Pauline est suivie de trois frères. Son père, opérateur électricien est violoniste. Elle fréquente l'école Immaculée-Conception dirigée par les Sœurs de la Congrégation Notre-Dame jusqu'en 9e année, tout en suivant ses cours de piano à la maison provinciale des SNJM de Sherbrooke jusqu'à l'obtention du diplôme de 8e année. Après une année de cours commercial aussi chez les SNJM, elle travaille un an et décide d'entrer au Noviciat d'Outremont. Elle a 19 ans.

La carrière de professeur de musique de sœur Claude-Marie durera plus de trente-quatre ans, principalement à Sherbrooke, St-Bruno, Longueuil, Saint-Lambert où elle a été directrice du département musical et organiste.

"Sœur Pauline savait transmettre à ses élèves le goût de la bonne musique, déceler les vrais talents et les encourager à poursuivre les efforts nécessaires. Ses élèves lui ont gardé un souvenir impérissable et la visitaient à l'occasion."

Lorsque sœur Pauline laisse l'enseignement musical, elle aide au Nursing des séniorats à la maison mère pendant 4 ans; puis nommée pour le chalet Jésus-Marie de Saint-Sauveur, elle est responsable de l'hôtellerie et s'occupe de la liturgie. La résidence de Ste-Martine profitera aussi de son dévouement et de son savoir-faire aux multiples tâches de la communauté: couturière, réceptionniste, conductrice d'autos, coiffeuse… En juillet 2011, sœur Pauline arrive à la maison Jésus-Marie, d'abord pour aider aux services communautaires et bientôt pour recevoir elle aussi des soins.

"Sœur Pauline s'est révélée bonne collaboratrice dans différentes organisations et toujours prête à aider qui que ce soit." "A l'infirmerie, dans la simplicité, elle partageait sa relation profonde avec le Seigneur, son espérance et sa foi. Elle demeurait fidèle à elle-même, réconfortante, encourageante."
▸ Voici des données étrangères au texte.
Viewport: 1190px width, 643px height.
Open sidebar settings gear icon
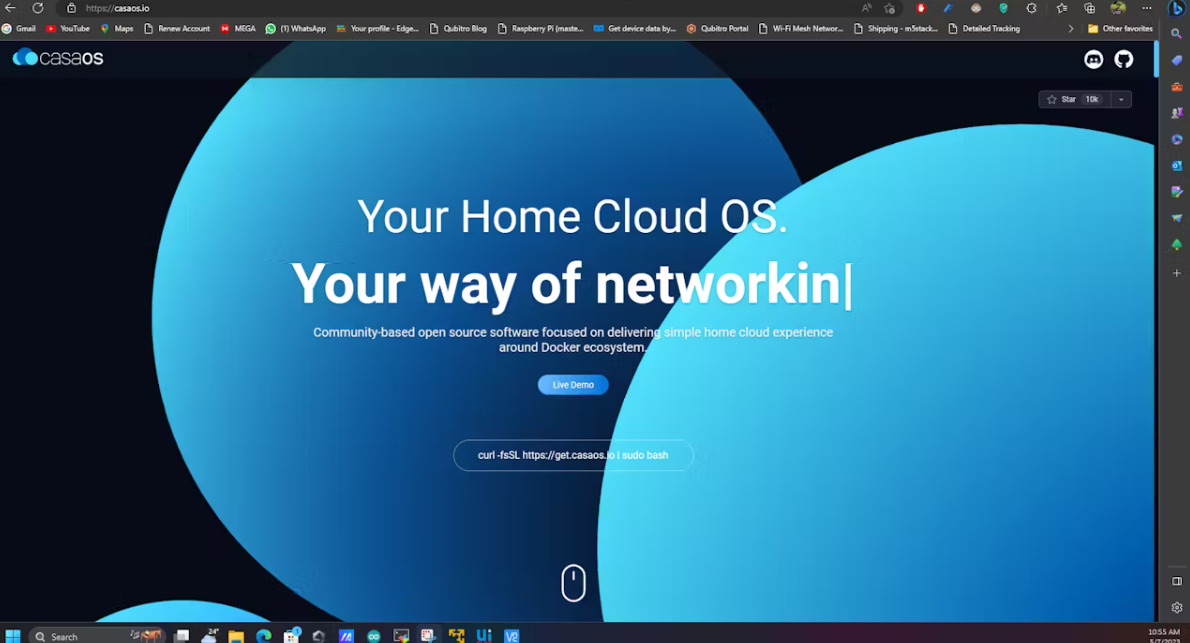[x=1176, y=607]
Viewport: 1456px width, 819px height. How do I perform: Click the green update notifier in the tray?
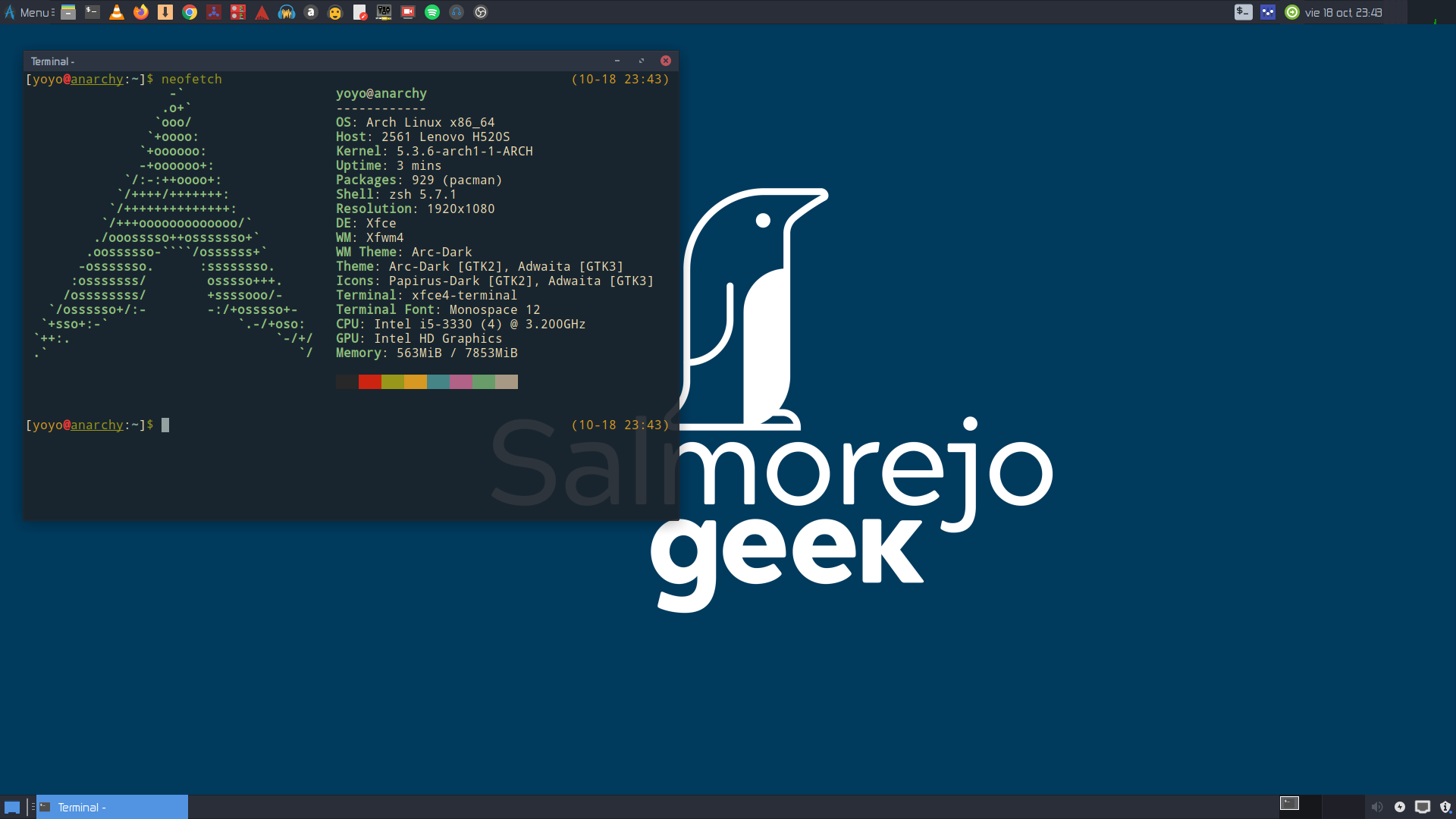[x=1291, y=12]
A l'appel du Seigneur, sœur Pauline a répondu: "Prête!" Elle a trouvé en Dieu la réalisation ultime de son espérance.

Sœur Jeannine Dargis

"Où est ton trésor, là aussi sera ton cœur" (Mt 6, 21)

Le 26 novembre 2017, sœur Jeannine Dargis,
en religion M.-Lucie-de-l'Immaculée,
est entrée à la maison du Père.

Elle avait 85 ans dont 61 de profession religieuse.
Née à St-Louis-de-France, Québec, elle était la 7e
des 13 enfants d'Ernest Dargis et d'Aldéa Buissières.
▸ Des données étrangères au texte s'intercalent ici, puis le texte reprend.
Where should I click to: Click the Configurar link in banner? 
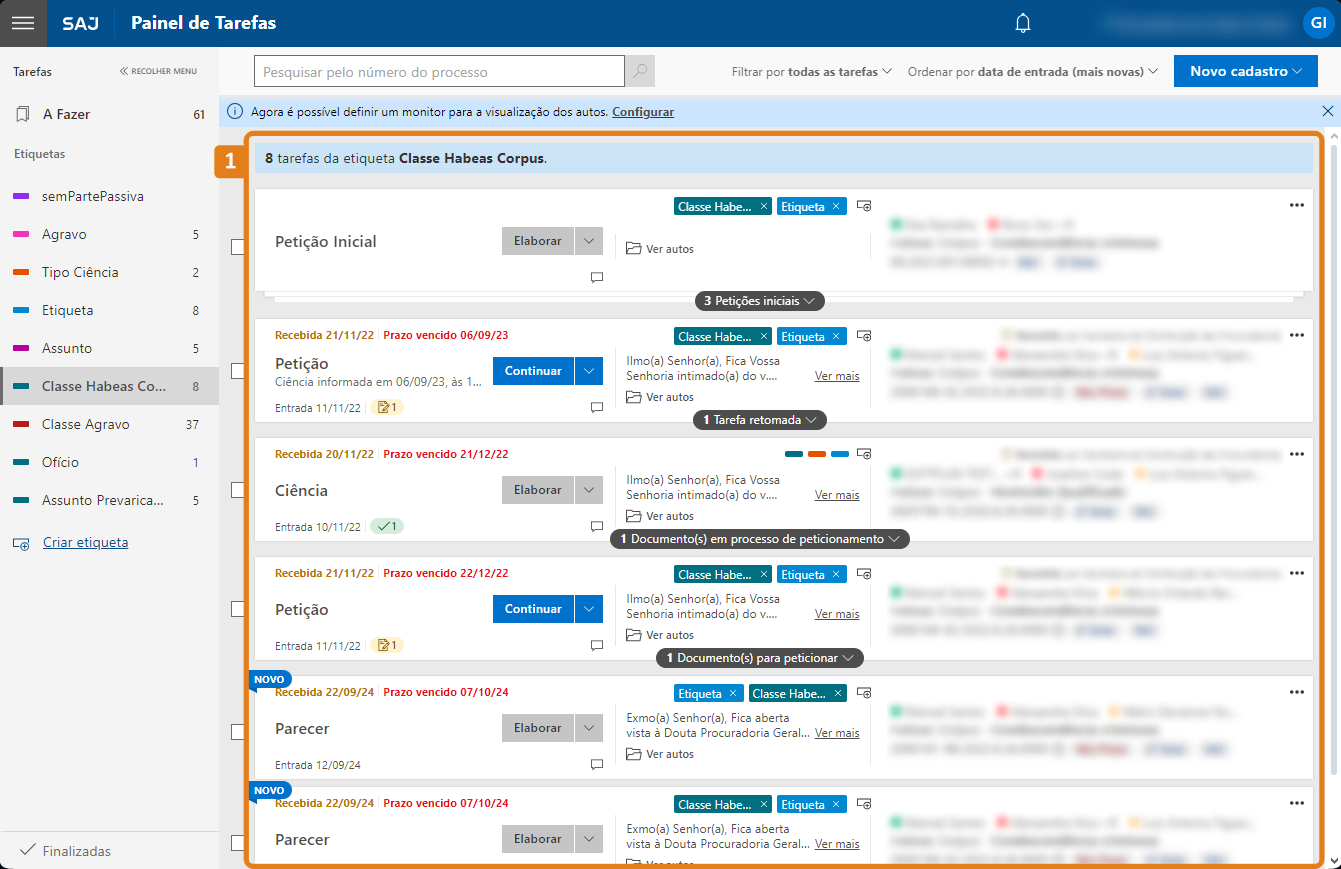(642, 112)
Jeannine grandit dans une famille très unie où régnaient la piété, la prière: "Prière en famille matin et soir, chapelet à genoux dans la cuisine, chemin de la croix dans la chambre des parents ou à l'église, messe tous les matins, récitation de l'Angélus avant le dîner." 

Elle fréquente l'école du rang jusqu'en 4e année puis, pendant quelques années, l'école dirigée par les Filles-de-Jésus. C'est à l'âge de 15 ans que Jeannine désire entrer en communauté. Elle demeure au foyer pour aider sa mère: cinq frères la suivent! Elle travaille aussi dans une usine de Trois-Rivières pendant trois ou quatre ans. À 21 ans, elle entre au noviciat des Sœurs des Saints Noms de Jésus et de Marie, où deux sœurs aînées l'ont précédée.
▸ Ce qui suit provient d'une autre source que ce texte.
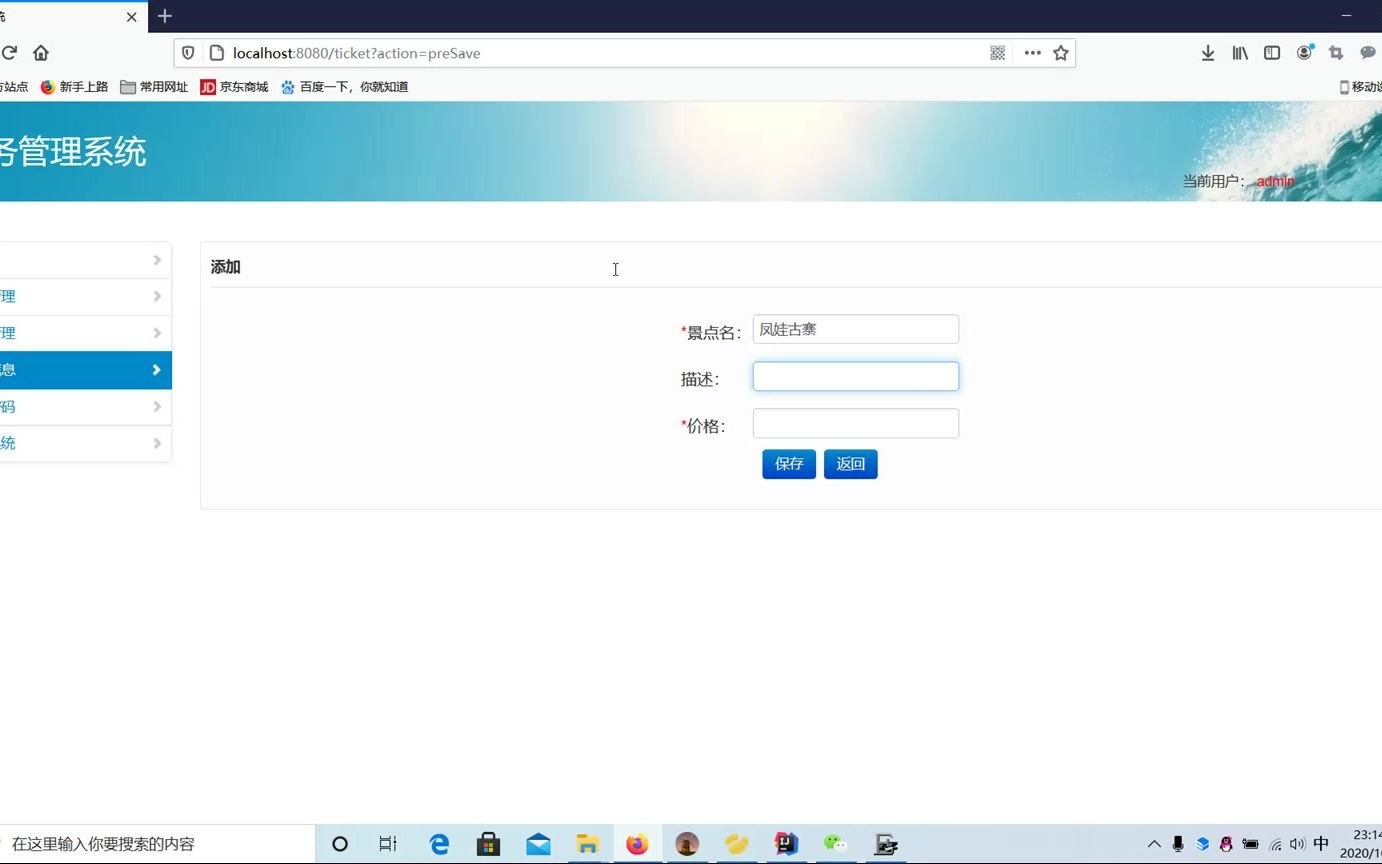Viewport: 1382px width, 864px height.
Task: Click the admin user link
Action: click(1274, 181)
A la prise d'habit, Jeannine reçoit le nom de sœur Lucie-de-l'Immaculée. Elle se sent rapidement chez elle en communauté. Pendant les premières années de vie religieuse, sœur Lucie sert au réfectoire de la maison mère. Puis elle est cuisinière pendant plus de 25 ans dans diverses maisons dont Maskinongé, Beloeil, St-Louis-de-Gonzague, St-Chrysostome, Ste-Martine.

Vers l'âge de 45 ans, Sœur Jeannine commence à s'orienter vers la pastorale auprès des malades et des sœurs âgées. À la maison mère, elle est affectée à l'entretien de la cuisinette de l'infirmerie et accompagne des malades, et cela, jusqu'à la fermeture de la maison en 2005. Nommée à la résidence Marie-Rose-Durocher, elle y rend des services communautaires tout en apportant du bénévolat à l'extérieur. Après trois ans, elle est reçue à la maison Jésus-Marie où ses deux sœurs aînées viendront la retrouver. Elle s'adonne particulièrement au ministère de la prière, tout en perdant progressivement ses forces.

Le loisir préféré de sœur Jeannine était de pratiquer le piano grâce à un clavier portatif prêté par son frère Prudent. Son désir était de pouvoir accompagner les chants des malades visités. Sœur Jeannine aimait aussi la lecture des biographies spirituelles, ce qui nourrissait sa vie de prière.

Sœur Jeannine voit enfin Celui en qui elle a beaucoup espéré.